What’s missing from COP? Climate education and a theory of change – Ben Rawlence

Do you remember those terrifying AIDS adverts in the 1980s showing a tombstone and an iceberg? For anyone of TV watching age at the time, the adverts with the strapline, “Don’t Die of Ignorance” were unforgettable. It was a masterclass in how to run a public health campaign.

The advertising was coordinated for maximum effect with a week of educational programming scheduled at peak viewing times on all four terrestrial channels simultaneously. The shocking campaign sparked an outcry of scaremongering. But it worked. The impact was immediate and the British government’s approach was rapidly copied around the world, notably in the USA.

Can you imagine the government running a similar campaign on climate change in 2021? There would be a similar outcry and accusations of scaremongering, but it is no less a public health issue, an existential one no less. How different would the Cop26 negotiations have been against a backdrop of an informed and urgent public conversation?

Running such a campaign as well as integrating climate education into the national curriculum, is, in fact, a legal obligation of the UK government, under a little known article of the earlier climate treaty, Article 12 of the Paris Agreement.

This rarely mentioned obligation is routinely lost amidst protests and calls for more money for the global south, or for tougher action from the global north but, if basic climate literacy was widespread, and taught in schools and colleges as a statutory obligation, the political conversation could look very different indeed.

The fossil fuel interests know this, hence their decades-long campaigns to sow confusion and doubt. In the absence of a government backed public information campaign, their lies have found fertile ground and taken decades rather than years to disprove and sideline.

Media coverage over the last few weeks has revealed the level of climate and adaptation literacy among political journalists, let alone some politicians, to be woefully inadequate. The scale of the changes required to our economy and way of life implied by zero emissions are still not accepted nor even, it seems, well understood.

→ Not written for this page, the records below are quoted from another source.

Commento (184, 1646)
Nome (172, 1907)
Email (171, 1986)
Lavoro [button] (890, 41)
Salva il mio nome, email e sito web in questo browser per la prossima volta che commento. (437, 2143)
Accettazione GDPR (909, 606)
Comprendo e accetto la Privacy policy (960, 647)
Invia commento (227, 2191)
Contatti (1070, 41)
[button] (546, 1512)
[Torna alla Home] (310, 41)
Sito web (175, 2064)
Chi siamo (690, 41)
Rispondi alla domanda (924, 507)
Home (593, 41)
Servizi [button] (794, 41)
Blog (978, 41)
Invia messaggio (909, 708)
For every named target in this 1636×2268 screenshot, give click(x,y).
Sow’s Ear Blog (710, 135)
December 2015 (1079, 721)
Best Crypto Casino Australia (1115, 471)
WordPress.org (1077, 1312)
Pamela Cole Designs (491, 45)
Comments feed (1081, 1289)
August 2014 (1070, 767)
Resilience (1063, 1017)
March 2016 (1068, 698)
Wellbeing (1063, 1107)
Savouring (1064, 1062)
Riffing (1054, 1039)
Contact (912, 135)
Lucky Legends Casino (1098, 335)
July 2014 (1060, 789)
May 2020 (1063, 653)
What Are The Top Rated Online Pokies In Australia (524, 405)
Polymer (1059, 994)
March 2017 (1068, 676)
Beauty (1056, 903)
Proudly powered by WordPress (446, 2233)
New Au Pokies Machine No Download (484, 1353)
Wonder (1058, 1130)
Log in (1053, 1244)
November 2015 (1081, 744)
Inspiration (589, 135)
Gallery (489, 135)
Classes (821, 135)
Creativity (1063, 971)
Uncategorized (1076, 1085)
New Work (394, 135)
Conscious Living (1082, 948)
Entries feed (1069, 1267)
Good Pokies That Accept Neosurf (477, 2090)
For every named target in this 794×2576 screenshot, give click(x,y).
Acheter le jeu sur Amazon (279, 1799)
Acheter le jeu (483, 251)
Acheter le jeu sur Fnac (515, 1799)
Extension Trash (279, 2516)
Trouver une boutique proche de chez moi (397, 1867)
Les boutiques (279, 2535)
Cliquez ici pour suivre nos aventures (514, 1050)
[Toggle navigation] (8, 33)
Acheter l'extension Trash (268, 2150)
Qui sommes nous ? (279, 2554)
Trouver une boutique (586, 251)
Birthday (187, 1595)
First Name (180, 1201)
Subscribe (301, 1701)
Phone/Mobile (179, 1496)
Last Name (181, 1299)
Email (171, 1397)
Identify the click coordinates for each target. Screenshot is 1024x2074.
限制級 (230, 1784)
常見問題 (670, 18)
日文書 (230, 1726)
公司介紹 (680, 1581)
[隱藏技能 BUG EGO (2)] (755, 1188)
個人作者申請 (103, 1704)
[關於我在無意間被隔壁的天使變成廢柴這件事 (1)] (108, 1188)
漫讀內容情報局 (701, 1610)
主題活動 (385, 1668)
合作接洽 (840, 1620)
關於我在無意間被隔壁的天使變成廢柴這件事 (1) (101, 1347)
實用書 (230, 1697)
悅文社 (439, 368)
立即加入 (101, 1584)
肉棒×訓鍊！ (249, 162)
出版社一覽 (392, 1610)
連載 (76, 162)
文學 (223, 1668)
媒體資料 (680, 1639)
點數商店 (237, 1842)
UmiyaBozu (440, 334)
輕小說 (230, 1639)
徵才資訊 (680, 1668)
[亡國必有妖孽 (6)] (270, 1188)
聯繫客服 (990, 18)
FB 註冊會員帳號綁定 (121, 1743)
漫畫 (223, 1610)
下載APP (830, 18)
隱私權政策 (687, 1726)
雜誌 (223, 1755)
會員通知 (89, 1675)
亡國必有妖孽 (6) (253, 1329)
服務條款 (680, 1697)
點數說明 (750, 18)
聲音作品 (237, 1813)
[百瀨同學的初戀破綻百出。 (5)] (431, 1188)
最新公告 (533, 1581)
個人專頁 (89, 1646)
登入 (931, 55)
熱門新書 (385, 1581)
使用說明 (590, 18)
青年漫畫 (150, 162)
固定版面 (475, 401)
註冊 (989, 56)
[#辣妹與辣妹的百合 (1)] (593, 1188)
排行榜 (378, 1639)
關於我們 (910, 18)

Democracy is good for many things; making bold swift decisions without the threat of an electoral cost is not one of them. Governments can ignore calls to keep fossil fuels in the ground because voters will let them. Mobilising democratic governments to act relies on a critical mass of the voters demanding action. Democratic governments, for better or worse, do largely reflect the popular will.

With article 12 the UN offered governments (and citizens) a lever to unleash shock and awe information campaigns that could have the potential to change the political landscape, to give governments the political capital they need to take on the fossil interests and keep hydrocarbons in the ground. Demanding governments abide by their legal obligation to educate, inform and tell the truth is a surer theory of change than simply shouting at them to do more. We must seize that lever.

I’m pleased to say that BMC will be doing its part through its formal education programmes and, coming soon, more short courses and blogs on this critical aspect of the challenge we face. It we don’t share an understanding of the problem, we cannot hope to cooperate in meeting it.